The Currie Cup competition was first played for in 1892.

The 1891 British Lions had awarded a trophy donated by shipping magnate Sir Donald Currie to their best toughest opposition, which was Griquas, on the tour.

The Cup was then presented to the SA Rugby Football Board which in turn decided to use it as the trophy for a national provincial competition.

Between 1892 and 1920, the competition was held as a centralised tournament decided on league points.

From 1922 to 1936 (as well as the competition over three years between 1957 and 1966), the winner was the team with the best record following a round-robin competition. In all the other seasons, a final was played to determine the champion.

The competition accommodated all the SA rugby unions in some of the Currie Cup (Premier) competitions and just the top sides of the previous year(s) in others.

The Currie Cup remains the top provincial competition for SA sides and is still fervently competed for despite being without top players being on national duty over the past years.

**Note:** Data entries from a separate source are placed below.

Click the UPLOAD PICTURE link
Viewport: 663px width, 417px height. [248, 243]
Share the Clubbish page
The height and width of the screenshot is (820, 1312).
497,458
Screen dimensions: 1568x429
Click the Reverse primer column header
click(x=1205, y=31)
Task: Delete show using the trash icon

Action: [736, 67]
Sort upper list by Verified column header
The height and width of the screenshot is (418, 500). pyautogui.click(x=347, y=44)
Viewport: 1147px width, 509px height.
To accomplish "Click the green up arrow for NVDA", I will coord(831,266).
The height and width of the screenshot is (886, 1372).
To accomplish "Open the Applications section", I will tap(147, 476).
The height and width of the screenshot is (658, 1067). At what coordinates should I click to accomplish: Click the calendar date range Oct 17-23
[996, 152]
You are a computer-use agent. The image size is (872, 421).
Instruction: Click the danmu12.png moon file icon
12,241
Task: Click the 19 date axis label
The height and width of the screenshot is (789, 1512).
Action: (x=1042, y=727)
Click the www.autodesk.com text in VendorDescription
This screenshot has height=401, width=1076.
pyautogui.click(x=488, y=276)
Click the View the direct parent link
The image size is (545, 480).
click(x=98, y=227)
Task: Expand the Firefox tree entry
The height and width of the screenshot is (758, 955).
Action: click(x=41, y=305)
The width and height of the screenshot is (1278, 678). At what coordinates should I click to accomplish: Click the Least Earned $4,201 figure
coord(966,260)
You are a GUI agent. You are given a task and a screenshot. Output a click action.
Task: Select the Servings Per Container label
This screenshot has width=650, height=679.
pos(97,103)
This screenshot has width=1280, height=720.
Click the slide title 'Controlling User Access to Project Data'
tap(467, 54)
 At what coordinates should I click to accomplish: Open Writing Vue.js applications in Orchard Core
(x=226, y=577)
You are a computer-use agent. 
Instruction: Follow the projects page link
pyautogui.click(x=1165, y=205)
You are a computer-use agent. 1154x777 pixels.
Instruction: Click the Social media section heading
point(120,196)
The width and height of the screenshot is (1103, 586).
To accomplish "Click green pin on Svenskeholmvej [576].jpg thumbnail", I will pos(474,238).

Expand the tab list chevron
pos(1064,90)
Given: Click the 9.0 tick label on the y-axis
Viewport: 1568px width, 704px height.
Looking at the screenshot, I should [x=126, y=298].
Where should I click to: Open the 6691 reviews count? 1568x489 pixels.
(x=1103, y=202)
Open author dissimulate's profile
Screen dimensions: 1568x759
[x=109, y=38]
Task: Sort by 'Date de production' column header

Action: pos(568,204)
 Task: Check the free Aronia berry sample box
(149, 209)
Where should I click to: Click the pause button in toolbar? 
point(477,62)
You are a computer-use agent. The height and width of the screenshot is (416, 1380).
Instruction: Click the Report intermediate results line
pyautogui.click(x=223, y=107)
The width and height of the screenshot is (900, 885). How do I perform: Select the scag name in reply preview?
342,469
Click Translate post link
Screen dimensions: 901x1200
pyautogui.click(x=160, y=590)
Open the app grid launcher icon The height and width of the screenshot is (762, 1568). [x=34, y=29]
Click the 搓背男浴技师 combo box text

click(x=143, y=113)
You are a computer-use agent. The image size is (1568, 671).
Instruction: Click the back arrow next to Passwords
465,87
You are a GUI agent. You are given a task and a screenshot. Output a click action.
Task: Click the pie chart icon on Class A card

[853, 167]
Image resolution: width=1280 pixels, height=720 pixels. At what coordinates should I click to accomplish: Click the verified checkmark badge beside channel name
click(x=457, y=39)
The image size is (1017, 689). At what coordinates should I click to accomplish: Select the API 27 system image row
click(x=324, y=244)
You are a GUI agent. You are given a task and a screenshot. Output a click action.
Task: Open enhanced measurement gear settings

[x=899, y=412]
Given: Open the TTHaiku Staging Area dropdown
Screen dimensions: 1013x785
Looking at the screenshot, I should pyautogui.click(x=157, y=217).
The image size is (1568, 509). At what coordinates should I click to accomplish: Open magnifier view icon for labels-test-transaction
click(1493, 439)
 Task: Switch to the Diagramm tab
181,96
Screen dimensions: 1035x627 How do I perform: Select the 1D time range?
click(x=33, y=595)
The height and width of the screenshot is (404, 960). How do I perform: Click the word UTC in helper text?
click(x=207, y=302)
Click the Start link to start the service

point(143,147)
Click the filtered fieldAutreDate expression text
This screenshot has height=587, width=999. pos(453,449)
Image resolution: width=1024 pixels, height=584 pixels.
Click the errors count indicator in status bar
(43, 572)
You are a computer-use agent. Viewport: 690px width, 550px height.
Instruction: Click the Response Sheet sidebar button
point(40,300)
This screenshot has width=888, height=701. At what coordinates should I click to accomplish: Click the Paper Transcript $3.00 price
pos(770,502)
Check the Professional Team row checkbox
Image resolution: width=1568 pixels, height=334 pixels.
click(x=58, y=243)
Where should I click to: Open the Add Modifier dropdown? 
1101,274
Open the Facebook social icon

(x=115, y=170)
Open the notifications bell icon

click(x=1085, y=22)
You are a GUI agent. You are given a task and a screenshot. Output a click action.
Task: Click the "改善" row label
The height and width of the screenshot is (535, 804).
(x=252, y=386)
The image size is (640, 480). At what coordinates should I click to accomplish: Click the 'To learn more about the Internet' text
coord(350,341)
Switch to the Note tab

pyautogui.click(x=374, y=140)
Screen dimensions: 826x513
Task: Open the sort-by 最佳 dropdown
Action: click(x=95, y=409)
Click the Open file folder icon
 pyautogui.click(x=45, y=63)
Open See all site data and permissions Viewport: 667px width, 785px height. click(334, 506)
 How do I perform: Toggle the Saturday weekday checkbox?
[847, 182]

The competition has been played in two merit divisions, Premier and First Division, for the past number of years, and the Premier Division is played annually.

Western Province have won the competition 34 times until end 2019, followed by Northern Transvaal/Blue Bulls (23 titles), Transvaal/Golden Lions (11), Natal/Sharks (8), Free State (6), Griquas 3 and Border/Bulldogs (2), with Currie Cup results determining league positions and eventual play-offs.

Since the competition has been competed for annually, the Blue Bulls hve won 21 titles to the WP's 13.